REQUIREMENTS.
Copy out the lines below word for word, leaving out the pictures.

RECORDS SUPPLIED.
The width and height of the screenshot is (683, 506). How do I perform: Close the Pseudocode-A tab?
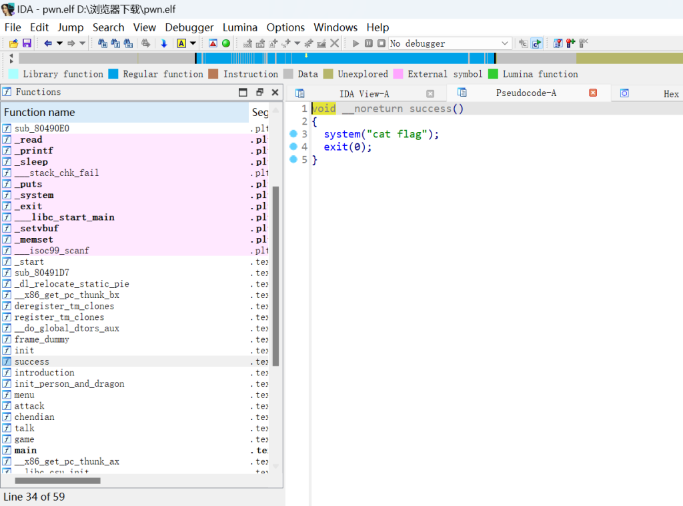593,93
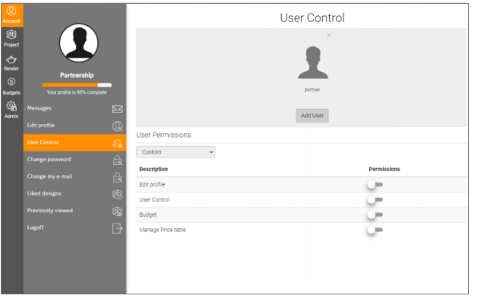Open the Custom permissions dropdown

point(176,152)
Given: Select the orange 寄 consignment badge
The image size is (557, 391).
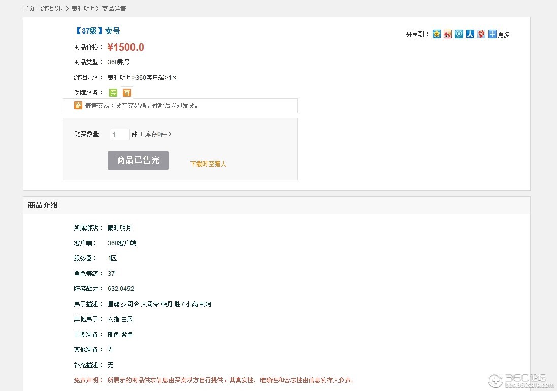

WORKED SOLUTION.
The width and height of the screenshot is (683, 506). How do I perform: Close the Pseudocode-A tab?
593,93
Open the Custom permissions dropdown

point(176,152)
Given: Select the orange 寄 consignment badge
The image size is (557, 391).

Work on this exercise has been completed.